DATA IN THIS EXERCISE:
────────────────────
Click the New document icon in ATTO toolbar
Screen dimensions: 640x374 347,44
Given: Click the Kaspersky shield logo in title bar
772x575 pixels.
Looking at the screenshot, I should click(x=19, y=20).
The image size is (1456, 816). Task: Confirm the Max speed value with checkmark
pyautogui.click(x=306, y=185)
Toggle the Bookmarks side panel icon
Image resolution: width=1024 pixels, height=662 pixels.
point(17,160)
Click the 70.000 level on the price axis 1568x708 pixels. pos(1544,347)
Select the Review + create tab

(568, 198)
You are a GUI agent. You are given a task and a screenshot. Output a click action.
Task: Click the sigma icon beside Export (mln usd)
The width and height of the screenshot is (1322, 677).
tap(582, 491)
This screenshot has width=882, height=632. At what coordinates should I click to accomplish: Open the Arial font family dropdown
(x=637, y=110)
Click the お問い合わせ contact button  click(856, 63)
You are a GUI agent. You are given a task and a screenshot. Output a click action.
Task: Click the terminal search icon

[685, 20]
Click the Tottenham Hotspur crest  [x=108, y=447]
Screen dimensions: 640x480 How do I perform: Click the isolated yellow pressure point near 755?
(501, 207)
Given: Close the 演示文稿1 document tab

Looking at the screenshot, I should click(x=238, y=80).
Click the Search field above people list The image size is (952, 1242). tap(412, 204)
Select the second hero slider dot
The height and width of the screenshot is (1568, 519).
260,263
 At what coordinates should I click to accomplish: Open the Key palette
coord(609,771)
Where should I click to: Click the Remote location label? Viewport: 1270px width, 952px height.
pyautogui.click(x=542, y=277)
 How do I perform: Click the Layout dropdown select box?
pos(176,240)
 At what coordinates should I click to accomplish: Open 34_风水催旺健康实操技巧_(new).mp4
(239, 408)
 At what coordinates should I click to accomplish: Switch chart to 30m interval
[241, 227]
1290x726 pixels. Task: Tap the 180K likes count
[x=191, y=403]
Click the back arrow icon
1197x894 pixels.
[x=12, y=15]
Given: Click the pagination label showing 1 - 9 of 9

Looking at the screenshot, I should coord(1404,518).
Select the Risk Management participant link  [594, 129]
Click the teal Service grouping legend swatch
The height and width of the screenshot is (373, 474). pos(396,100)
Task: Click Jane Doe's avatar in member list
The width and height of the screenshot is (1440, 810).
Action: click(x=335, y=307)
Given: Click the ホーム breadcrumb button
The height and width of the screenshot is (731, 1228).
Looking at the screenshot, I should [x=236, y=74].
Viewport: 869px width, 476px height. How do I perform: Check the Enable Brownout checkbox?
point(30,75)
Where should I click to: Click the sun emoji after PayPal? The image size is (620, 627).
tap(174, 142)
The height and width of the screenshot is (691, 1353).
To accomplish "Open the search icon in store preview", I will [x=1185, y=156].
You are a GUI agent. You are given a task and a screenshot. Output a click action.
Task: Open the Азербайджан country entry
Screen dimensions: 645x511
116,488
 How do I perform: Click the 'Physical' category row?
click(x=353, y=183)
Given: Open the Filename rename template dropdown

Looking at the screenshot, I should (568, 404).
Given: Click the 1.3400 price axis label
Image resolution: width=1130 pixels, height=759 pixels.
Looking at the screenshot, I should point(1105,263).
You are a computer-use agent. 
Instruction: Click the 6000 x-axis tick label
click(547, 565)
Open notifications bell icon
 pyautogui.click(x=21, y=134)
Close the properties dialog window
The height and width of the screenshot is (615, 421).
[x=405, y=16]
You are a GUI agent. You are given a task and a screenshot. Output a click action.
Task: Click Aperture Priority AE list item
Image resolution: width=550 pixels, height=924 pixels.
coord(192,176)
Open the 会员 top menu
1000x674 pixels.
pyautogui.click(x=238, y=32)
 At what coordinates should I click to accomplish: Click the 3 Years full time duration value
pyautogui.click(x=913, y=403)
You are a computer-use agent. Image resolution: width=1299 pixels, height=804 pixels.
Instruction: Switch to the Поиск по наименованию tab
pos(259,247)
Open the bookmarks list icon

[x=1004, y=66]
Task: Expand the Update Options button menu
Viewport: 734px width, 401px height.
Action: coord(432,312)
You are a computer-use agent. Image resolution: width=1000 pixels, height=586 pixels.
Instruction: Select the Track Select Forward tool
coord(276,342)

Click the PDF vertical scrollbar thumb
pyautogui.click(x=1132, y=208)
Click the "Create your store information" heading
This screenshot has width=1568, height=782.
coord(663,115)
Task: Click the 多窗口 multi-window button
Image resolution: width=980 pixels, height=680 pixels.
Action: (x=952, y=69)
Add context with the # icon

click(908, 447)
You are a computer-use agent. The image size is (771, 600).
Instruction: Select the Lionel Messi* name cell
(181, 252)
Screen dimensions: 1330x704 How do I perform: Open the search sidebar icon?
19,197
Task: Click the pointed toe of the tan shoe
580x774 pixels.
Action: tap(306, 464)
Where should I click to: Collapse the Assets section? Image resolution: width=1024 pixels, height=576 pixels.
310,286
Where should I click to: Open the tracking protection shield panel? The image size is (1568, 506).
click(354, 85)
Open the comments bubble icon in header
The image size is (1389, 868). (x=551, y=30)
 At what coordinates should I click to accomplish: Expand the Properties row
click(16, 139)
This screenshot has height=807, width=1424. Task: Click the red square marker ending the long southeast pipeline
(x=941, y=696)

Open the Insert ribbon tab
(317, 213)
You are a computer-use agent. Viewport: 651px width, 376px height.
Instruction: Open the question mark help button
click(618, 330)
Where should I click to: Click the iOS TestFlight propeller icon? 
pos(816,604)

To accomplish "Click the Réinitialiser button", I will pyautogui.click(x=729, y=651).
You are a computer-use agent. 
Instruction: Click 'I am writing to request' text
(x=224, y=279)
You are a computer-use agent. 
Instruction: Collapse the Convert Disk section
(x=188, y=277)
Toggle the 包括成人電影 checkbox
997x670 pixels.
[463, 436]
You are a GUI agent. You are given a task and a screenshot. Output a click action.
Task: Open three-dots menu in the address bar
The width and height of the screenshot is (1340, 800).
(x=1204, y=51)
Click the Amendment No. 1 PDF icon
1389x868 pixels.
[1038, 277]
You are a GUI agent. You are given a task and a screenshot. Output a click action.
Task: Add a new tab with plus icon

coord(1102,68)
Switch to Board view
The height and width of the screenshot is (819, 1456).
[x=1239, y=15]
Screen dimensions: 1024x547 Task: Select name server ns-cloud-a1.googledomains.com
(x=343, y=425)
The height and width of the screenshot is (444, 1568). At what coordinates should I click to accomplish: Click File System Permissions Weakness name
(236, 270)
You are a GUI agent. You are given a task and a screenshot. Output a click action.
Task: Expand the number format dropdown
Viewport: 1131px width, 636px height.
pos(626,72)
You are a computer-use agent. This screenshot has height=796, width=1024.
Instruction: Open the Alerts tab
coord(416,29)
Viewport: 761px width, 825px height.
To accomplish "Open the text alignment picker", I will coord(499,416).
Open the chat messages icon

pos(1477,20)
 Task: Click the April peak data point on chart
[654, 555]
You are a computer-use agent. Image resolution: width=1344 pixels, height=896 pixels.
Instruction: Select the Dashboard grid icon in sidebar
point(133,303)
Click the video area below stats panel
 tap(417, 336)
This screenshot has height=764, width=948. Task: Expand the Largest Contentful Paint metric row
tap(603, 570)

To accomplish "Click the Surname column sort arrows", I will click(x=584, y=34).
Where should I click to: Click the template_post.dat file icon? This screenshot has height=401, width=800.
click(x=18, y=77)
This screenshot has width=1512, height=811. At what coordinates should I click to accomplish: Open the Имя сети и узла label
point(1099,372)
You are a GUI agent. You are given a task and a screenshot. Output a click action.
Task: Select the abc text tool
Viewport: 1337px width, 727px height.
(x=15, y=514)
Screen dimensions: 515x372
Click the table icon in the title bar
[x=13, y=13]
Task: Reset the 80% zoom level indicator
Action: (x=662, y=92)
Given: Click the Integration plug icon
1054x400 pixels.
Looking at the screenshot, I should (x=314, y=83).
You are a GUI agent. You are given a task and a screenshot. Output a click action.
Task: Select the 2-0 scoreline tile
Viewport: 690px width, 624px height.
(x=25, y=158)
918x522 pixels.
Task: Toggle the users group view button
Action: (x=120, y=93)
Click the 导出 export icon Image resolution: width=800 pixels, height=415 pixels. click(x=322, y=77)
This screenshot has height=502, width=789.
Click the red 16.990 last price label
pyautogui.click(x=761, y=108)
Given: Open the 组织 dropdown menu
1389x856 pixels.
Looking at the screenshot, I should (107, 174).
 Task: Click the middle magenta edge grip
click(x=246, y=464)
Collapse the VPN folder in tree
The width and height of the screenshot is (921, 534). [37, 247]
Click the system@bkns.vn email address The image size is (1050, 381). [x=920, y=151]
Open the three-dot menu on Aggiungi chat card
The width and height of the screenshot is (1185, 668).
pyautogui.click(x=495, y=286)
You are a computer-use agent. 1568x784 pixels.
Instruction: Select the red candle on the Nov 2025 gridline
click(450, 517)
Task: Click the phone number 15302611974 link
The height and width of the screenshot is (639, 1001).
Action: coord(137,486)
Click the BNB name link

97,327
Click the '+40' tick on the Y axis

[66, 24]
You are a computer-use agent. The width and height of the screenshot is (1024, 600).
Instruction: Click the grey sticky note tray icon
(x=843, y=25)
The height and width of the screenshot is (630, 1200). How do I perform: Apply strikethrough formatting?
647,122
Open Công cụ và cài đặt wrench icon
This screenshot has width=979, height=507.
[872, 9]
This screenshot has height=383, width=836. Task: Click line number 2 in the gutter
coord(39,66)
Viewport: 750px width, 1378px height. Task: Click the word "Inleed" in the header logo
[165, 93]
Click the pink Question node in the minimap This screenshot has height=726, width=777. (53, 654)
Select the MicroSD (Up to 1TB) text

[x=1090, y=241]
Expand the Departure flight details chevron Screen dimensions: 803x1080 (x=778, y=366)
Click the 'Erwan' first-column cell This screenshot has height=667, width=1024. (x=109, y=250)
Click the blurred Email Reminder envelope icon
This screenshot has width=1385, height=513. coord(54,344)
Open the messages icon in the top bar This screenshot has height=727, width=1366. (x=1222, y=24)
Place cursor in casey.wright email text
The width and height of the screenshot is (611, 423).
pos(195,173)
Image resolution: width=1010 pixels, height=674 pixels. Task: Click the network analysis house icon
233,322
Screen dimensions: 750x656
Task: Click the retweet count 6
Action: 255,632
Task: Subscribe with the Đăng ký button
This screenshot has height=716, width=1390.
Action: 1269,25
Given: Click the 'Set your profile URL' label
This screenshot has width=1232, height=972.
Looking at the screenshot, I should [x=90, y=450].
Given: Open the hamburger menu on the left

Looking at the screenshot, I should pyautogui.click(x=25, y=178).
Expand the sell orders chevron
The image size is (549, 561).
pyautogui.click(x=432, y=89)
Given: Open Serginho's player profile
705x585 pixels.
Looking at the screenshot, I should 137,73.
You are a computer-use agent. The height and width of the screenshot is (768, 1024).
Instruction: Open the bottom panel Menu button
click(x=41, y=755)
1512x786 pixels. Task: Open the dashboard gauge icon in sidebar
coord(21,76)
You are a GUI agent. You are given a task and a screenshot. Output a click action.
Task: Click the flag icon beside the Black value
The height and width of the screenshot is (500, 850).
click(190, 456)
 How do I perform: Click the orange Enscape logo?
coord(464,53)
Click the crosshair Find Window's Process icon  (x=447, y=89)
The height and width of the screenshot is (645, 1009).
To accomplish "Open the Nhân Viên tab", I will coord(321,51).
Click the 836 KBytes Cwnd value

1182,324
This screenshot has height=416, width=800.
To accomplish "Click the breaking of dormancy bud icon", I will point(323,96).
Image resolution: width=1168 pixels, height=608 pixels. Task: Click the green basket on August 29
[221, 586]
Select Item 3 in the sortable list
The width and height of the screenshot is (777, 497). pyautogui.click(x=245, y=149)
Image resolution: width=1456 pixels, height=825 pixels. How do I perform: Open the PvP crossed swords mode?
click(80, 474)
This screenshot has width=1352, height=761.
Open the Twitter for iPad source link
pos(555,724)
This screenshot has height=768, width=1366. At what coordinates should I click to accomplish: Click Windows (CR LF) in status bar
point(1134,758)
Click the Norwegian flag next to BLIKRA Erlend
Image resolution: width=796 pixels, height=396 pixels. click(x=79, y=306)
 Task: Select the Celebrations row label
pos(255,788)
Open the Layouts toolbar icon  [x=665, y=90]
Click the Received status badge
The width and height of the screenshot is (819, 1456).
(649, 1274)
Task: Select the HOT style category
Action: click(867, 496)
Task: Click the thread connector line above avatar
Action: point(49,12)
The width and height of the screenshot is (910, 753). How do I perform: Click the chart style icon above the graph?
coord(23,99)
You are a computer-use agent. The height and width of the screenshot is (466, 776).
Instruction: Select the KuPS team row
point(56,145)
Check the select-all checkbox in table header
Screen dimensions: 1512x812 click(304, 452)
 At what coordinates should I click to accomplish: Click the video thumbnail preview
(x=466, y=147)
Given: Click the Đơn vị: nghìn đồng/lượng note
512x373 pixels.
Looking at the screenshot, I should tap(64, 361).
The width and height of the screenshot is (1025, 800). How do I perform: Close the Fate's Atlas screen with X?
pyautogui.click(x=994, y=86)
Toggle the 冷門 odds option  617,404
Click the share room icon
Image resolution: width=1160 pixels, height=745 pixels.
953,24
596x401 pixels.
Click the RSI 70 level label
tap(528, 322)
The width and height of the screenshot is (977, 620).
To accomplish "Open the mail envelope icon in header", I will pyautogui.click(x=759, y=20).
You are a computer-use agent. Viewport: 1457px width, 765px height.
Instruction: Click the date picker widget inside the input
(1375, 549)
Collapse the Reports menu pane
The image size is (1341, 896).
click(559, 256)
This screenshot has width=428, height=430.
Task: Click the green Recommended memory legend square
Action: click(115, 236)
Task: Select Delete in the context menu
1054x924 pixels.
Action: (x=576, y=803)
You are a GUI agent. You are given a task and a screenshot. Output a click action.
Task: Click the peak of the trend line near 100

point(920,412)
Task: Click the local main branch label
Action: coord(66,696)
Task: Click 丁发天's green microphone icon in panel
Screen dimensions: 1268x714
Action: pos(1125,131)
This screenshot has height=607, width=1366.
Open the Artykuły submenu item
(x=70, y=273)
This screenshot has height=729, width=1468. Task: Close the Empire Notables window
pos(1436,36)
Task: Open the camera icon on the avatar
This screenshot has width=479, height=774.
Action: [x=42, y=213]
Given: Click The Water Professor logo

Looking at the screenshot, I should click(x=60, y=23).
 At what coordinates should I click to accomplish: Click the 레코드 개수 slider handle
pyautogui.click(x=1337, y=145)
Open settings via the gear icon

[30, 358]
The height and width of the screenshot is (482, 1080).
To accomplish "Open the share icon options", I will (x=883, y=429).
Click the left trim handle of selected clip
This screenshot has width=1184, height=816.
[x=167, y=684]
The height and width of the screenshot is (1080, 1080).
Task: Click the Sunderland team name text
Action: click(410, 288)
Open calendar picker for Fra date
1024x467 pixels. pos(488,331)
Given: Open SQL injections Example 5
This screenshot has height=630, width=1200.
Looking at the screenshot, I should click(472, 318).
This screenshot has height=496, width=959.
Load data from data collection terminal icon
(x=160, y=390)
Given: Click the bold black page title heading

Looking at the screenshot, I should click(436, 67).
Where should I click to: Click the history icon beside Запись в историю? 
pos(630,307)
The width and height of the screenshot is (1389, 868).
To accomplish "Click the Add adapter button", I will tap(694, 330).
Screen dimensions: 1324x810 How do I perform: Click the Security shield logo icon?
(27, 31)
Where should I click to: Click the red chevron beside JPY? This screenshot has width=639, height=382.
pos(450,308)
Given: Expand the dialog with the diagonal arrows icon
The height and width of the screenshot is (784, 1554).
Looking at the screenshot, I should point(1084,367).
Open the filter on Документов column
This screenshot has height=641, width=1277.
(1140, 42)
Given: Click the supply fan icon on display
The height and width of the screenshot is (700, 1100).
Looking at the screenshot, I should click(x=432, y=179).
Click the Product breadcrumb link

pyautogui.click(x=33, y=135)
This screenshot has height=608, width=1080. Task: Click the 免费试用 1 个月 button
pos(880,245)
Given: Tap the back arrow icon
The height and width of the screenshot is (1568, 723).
────────────────────
WHAT THE EXERCISE ASKS:
The first line of the listing above through the line containing "Click the お問い合わせ": print exactly that, both ends included.

WRITTEN ANSWER:
Click the New document icon in ATTO toolbar
Screen dimensions: 640x374 347,44
Given: Click the Kaspersky shield logo in title bar
772x575 pixels.
Looking at the screenshot, I should click(x=19, y=20).
The image size is (1456, 816). Task: Confirm the Max speed value with checkmark
pyautogui.click(x=306, y=185)
Toggle the Bookmarks side panel icon
Image resolution: width=1024 pixels, height=662 pixels.
point(17,160)
Click the 70.000 level on the price axis 1568x708 pixels. pos(1544,347)
Select the Review + create tab

(568, 198)
You are a GUI agent. You are given a task and a screenshot. Output a click action.
Task: Click the sigma icon beside Export (mln usd)
The width and height of the screenshot is (1322, 677).
tap(582, 491)
This screenshot has width=882, height=632. At what coordinates should I click to accomplish: Open the Arial font family dropdown
(x=637, y=110)
Click the お問い合わせ contact button  click(856, 63)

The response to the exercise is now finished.